Convert each line of the data below into a string in a JSON list, one string per line, and leave out the blank lines.

┌────────

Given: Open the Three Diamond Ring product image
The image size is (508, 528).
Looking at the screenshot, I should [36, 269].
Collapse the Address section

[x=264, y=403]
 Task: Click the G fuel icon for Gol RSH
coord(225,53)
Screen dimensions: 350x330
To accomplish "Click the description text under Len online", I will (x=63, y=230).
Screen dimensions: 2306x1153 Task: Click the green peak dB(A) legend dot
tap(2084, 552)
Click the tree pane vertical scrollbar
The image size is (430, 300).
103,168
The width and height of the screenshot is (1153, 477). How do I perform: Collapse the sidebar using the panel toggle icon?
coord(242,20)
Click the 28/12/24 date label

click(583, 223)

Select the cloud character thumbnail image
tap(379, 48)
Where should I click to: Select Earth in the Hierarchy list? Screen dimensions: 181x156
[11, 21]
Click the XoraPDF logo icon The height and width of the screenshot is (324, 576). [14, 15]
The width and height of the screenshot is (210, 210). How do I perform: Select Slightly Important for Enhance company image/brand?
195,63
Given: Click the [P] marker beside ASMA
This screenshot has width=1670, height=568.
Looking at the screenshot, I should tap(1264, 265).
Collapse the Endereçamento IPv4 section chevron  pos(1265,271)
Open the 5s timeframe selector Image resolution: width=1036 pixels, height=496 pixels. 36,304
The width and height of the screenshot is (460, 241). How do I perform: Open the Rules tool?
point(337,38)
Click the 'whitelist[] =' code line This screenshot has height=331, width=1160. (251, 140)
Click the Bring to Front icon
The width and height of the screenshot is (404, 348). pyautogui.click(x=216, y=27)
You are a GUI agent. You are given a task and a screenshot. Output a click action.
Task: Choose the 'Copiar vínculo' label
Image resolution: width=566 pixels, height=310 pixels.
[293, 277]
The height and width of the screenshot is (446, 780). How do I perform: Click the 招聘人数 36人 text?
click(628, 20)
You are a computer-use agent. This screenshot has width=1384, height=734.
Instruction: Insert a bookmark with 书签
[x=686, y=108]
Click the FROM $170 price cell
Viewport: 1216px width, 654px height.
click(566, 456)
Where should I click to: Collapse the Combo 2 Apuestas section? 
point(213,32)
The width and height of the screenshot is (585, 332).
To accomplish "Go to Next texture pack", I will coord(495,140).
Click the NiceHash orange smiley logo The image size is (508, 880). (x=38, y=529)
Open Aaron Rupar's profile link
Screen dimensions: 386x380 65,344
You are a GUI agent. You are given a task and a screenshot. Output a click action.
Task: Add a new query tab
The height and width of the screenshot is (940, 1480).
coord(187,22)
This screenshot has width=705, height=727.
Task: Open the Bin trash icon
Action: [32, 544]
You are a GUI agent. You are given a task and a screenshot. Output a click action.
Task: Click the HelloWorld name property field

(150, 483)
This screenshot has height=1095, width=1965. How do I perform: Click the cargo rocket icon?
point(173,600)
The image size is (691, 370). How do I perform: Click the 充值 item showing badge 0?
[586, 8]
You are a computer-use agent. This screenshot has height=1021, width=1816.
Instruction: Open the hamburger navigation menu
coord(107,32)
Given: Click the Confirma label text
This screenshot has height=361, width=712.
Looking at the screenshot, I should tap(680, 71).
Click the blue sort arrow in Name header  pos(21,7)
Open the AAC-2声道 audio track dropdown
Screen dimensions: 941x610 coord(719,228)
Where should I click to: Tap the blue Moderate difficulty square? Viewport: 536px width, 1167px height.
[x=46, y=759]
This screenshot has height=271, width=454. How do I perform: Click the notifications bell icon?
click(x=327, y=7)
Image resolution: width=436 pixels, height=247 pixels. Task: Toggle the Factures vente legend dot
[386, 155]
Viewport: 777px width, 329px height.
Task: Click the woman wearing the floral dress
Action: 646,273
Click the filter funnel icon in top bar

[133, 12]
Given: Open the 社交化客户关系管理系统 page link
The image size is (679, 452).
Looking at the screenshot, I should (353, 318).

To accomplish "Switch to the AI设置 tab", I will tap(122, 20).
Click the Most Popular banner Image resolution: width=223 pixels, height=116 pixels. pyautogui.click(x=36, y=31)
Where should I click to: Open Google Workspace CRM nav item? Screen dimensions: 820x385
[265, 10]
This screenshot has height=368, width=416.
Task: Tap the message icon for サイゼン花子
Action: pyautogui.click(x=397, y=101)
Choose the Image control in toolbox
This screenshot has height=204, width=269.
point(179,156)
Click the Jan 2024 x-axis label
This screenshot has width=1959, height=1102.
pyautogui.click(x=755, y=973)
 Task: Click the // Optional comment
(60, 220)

└────────

(Expected answer)
[
  "Given: Open the Three Diamond Ring product image",
  "The image size is (508, 528).",
  "Looking at the screenshot, I should [36, 269].",
  "Collapse the Address section",
  "[x=264, y=403]",
  " Task: Click the G fuel icon for Gol RSH",
  "coord(225,53)",
  "Screen dimensions: 350x330",
  "To accomplish \"Click the description text under Len online\", I will (x=63, y=230).",
  "Screen dimensions: 2306x1153 Task: Click the green peak dB(A) legend dot",
  "tap(2084, 552)",
  "Click the tree pane vertical scrollbar",
  "The image size is (430, 300).",
  "103,168",
  "The width and height of the screenshot is (1153, 477). How do I perform: Collapse the sidebar using the panel toggle icon?",
  "coord(242,20)",
  "Click the 28/12/24 date label",
  "click(583, 223)",
  "Select the cloud character thumbnail image",
  "tap(379, 48)",
  "Where should I click to: Select Earth in the Hierarchy list? Screen dimensions: 181x156",
  "[11, 21]",
  "Click the XoraPDF logo icon The height and width of the screenshot is (324, 576). [14, 15]",
  "The width and height of the screenshot is (210, 210). How do I perform: Select Slightly Important for Enhance company image/brand?",
  "195,63",
  "Given: Click the [P] marker beside ASMA",
  "This screenshot has width=1670, height=568.",
  "Looking at the screenshot, I should tap(1264, 265).",
  "Collapse the Endereçamento IPv4 section chevron  pos(1265,271)",
  "Open the 5s timeframe selector Image resolution: width=1036 pixels, height=496 pixels. 36,304",
  "The width and height of the screenshot is (460, 241). How do I perform: Open the Rules tool?",
  "point(337,38)",
  "Click the 'whitelist[] =' code line This screenshot has height=331, width=1160. (251, 140)",
  "Click the Bring to Front icon",
  "The width and height of the screenshot is (404, 348). pyautogui.click(x=216, y=27)",
  "You are a GUI agent. You are given a task and a screenshot. Output a click action.",
  "Task: Choose the 'Copiar vínculo' label",
  "Image resolution: width=566 pixels, height=310 pixels.",
  "[293, 277]",
  "The height and width of the screenshot is (446, 780). How do I perform: Click the 招聘人数 36人 text?",
  "click(628, 20)",
  "You are a computer-use agent. This screenshot has width=1384, height=734.",
  "Instruction: Insert a bookmark with 书签",
  "[x=686, y=108]",
  "Click the FROM $170 price cell",
  "Viewport: 1216px width, 654px height.",
  "click(566, 456)",
  "Where should I click to: Collapse the Combo 2 Apuestas section? ",
  "point(213,32)",
  "The width and height of the screenshot is (585, 332).",
  "To accomplish \"Go to Next texture pack\", I will coord(495,140).",
  "Click the NiceHash orange smiley logo The image size is (508, 880). (x=38, y=529)",
  "Open Aaron Rupar's profile link",
  "Screen dimensions: 386x380 65,344",
  "You are a GUI agent. You are given a task and a screenshot. Output a click action.",
  "Task: Add a new query tab",
  "The height and width of the screenshot is (940, 1480).",
  "coord(187,22)",
  "This screenshot has width=705, height=727.",
  "Task: Open the Bin trash icon",
  "Action: [32, 544]",
  "You are a GUI agent. You are given a task and a screenshot. Output a click action.",
  "Task: Click the HelloWorld name property field",
  "(150, 483)",
  "This screenshot has height=1095, width=1965. How do I perform: Click the cargo rocket icon?",
  "point(173,600)",
  "The image size is (691, 370). How do I perform: Click the 充值 item showing badge 0?",
  "[586, 8]",
  "You are a computer-use agent. This screenshot has height=1021, width=1816.",
  "Instruction: Open the hamburger navigation menu",
  "coord(107,32)",
  "Given: Click the Confirma label text",
  "This screenshot has height=361, width=712.",
  "Looking at the screenshot, I should tap(680, 71).",
  "Click the blue sort arrow in Name header  pos(21,7)",
  "Open the AAC-2声道 audio track dropdown",
  "Screen dimensions: 941x610 coord(719,228)",
  "Where should I click to: Tap the blue Moderate difficulty square? Viewport: 536px width, 1167px height.",
  "[x=46, y=759]",
  "This screenshot has height=271, width=454. How do I perform: Click the notifications bell icon?",
  "click(x=327, y=7)",
  "Image resolution: width=436 pixels, height=247 pixels. Task: Toggle the Factures vente legend dot",
  "[386, 155]",
  "Viewport: 777px width, 329px height.",
  "Task: Click the woman wearing the floral dress",
  "Action: 646,273",
  "Click the filter funnel icon in top bar",
  "[133, 12]",
  "Given: Open the 社交化客户关系管理系统 page link",
  "The image size is (679, 452).",
  "Looking at the screenshot, I should (353, 318).",
  "To accomplish \"Switch to the AI设置 tab\", I will tap(122, 20).",
  "Click the Most Popular banner Image resolution: width=223 pixels, height=116 pixels. pyautogui.click(x=36, y=31)",
  "Where should I click to: Open Google Workspace CRM nav item? Screen dimensions: 820x385",
  "[265, 10]",
  "This screenshot has height=368, width=416.",
  "Task: Tap the message icon for サイゼン花子",
  "Action: pyautogui.click(x=397, y=101)",
  "Choose the Image control in toolbox",
  "This screenshot has height=204, width=269.",
  "point(179,156)",
  "Click the Jan 2024 x-axis label",
  "This screenshot has width=1959, height=1102.",
  "pyautogui.click(x=755, y=973)",
  " Task: Click the // Optional comment",
  "(60, 220)"
]